Miller was with one of two teams that left Chattanooga in support of the Children’s Nutrition Program of Haiti, started several years ago by Dr. Mitch Mutter, a cardiologist at the Chattanooga Heart Institute.

Their “hospital” was the dorm of a former nursing school in a small town near Port-au-Prince that was 85 percent destroyed. For seven days, Miller worked long hours delivering babies, performing basic gynecological surgeries, and providing women’s health care.
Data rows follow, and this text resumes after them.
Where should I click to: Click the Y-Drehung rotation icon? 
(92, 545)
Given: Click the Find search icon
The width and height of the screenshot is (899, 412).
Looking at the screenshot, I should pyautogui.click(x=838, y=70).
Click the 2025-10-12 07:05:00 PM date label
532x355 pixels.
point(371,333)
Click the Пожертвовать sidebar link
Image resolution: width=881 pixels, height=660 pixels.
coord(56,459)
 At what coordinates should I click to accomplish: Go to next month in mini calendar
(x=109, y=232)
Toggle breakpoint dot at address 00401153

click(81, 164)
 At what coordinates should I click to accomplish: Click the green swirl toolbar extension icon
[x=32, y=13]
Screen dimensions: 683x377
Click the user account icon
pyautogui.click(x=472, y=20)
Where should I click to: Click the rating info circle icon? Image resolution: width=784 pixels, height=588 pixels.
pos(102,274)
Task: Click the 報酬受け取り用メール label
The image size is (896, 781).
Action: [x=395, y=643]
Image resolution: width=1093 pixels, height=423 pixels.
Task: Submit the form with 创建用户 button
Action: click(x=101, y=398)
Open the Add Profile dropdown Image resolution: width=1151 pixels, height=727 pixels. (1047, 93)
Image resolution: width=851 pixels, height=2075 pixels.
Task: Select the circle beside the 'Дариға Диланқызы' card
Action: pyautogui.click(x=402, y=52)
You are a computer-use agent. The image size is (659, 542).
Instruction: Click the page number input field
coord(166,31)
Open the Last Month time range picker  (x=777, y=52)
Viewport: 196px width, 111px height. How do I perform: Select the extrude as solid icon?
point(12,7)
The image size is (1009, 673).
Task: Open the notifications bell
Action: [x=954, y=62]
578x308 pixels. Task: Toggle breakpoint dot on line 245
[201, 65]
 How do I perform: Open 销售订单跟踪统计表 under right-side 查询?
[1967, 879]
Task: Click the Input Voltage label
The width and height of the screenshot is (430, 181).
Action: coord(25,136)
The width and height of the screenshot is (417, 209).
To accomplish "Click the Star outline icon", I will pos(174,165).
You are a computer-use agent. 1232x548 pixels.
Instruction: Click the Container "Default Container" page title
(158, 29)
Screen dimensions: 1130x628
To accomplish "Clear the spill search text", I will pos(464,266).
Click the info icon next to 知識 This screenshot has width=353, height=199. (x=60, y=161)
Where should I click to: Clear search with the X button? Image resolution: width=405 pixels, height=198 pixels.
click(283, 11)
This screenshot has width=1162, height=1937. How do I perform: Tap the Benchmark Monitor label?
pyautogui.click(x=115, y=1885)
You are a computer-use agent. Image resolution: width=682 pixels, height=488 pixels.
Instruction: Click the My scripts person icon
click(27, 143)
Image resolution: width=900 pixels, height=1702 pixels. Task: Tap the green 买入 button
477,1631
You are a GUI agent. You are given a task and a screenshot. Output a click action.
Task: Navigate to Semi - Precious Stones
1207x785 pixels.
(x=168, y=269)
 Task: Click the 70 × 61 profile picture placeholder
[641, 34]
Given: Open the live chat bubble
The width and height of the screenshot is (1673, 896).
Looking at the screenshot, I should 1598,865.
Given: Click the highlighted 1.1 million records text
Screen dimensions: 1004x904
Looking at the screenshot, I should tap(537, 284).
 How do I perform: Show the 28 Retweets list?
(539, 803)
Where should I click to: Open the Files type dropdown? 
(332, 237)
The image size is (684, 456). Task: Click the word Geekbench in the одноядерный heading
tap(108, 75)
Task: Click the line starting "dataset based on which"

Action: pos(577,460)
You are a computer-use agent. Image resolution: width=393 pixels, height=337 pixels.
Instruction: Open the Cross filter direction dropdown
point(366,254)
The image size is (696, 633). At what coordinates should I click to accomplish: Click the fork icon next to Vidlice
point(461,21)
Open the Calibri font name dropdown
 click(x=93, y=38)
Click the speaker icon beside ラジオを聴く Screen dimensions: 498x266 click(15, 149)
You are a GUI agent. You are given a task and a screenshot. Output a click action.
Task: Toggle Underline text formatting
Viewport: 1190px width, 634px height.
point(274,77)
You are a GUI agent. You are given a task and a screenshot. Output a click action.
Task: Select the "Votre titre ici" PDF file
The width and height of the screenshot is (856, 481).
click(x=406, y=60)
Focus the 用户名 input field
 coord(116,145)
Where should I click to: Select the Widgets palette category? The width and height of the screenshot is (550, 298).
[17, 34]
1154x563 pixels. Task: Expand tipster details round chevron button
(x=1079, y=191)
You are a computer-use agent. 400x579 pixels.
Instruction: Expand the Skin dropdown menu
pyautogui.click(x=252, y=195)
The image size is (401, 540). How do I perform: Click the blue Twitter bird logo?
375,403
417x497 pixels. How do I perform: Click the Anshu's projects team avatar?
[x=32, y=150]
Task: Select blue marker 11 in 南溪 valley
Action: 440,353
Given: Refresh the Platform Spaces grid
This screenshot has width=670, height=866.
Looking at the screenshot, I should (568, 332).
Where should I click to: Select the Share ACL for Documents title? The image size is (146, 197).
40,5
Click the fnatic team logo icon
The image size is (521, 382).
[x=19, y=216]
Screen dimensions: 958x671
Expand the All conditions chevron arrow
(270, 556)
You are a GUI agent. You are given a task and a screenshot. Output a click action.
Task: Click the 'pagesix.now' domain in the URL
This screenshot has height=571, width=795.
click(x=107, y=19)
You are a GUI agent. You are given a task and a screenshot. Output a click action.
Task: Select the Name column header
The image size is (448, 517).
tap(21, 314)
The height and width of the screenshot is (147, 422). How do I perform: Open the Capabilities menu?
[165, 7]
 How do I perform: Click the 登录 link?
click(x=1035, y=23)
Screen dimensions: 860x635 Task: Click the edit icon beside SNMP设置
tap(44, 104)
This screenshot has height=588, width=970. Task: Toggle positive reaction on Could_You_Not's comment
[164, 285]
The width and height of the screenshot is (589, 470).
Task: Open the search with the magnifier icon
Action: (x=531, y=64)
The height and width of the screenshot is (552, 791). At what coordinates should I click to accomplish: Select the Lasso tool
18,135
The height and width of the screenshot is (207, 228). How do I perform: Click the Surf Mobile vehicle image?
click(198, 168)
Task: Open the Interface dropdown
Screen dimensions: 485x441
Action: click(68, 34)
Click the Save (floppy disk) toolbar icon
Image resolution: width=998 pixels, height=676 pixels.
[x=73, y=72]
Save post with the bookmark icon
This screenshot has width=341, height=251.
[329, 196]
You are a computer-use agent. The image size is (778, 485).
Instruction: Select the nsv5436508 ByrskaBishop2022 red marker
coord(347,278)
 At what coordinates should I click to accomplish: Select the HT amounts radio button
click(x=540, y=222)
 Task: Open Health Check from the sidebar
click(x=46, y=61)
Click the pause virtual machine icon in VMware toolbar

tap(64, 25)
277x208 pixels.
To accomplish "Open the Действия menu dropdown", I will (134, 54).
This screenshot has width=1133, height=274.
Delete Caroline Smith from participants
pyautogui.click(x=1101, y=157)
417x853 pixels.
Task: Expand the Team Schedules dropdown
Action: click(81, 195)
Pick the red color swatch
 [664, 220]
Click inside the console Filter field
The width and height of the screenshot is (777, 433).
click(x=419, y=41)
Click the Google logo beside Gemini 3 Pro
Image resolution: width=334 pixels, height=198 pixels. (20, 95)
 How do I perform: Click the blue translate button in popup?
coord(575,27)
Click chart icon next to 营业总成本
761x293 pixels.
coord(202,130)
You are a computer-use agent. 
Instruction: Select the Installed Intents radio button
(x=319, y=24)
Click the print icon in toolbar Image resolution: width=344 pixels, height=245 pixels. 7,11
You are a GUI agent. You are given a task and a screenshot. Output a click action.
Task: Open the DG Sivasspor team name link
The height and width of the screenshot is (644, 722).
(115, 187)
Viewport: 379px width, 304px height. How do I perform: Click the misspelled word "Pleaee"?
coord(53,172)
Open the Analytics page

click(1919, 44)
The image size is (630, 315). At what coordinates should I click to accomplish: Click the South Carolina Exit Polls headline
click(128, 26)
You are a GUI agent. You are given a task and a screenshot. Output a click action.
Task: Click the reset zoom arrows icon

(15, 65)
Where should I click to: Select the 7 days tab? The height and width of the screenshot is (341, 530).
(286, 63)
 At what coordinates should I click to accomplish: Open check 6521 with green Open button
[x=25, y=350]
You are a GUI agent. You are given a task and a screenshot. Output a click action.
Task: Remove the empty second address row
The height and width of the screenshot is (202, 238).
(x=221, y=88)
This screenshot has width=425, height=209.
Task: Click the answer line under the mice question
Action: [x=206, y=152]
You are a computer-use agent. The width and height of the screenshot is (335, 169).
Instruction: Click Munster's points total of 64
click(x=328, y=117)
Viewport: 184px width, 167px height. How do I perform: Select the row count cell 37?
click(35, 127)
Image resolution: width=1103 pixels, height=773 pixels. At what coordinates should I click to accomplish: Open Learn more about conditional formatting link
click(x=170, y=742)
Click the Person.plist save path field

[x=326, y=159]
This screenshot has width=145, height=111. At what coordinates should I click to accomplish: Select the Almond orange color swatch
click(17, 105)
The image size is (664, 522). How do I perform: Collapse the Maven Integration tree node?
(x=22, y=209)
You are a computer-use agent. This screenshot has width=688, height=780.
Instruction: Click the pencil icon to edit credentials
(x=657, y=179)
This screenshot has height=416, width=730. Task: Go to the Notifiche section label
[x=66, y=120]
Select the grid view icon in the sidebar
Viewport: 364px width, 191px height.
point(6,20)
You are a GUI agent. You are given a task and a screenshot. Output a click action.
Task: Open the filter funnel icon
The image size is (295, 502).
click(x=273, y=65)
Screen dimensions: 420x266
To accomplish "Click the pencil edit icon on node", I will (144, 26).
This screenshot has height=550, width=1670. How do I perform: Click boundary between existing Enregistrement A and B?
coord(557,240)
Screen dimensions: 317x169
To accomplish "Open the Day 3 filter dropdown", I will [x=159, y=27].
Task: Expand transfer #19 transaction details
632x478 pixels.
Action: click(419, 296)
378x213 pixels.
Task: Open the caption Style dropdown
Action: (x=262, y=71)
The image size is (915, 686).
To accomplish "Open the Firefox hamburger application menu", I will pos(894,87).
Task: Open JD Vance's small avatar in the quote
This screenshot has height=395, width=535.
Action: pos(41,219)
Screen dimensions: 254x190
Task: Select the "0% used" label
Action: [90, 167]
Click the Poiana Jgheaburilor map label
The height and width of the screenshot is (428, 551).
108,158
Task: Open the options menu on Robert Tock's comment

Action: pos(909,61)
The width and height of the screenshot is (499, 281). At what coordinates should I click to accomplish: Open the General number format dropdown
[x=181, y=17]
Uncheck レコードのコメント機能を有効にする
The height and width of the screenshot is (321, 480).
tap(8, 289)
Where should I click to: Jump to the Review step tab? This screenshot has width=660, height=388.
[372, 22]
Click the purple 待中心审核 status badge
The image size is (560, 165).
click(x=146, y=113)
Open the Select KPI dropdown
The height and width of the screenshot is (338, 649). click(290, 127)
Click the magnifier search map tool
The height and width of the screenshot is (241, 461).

“Other physicians were doing skin grafts and wound care, and we were all amazed that the patients were out the door almost immediately,” Miller remembers. “They managed much higher levels of pain than we do in this country, with only Tylenol or Advil for pain relief.”

Dr. Rodovaldo Rodriguez

“When the news came out, I just felt like I had to be there,” says Dr. Rodovaldo Rodriguez, a surgical specialist with North Georgia Surgery and Comprehensive Breast Center. “I took two suitcases full of medical supplies, including dressings, bandages, saline and medical kits, plus a bunch of medications donated by Hamilton Health System.”

Rodriguez and several colleagues from Dalton, Ga., joined Project Haiti Heart and landed in Fonds Parisiens, just 30 miles east of Port-au-Prince, within a few weeks of the earthquake. Rodriguez says they treated nearly 500 patients each day, mostly providing wound care, field triage and general medical care for tuberculosis, diabetes and dehydration

Rodriquez says he was amazed at the strength and endurance of the Haitian people: “We saw rows and rows of beds with people who had survived being crushed under concrete slabs and had amputations on at least one – and sometimes all four – of their extremities. Many had lost some or all of their family, were living on one meal a day in unspeakable pain, yet they were grateful for a Tylenol and never, ever complained. They do not believe this catastrophe was God’s doing … they have unshakeable faith in the face of unspeakable devastation.”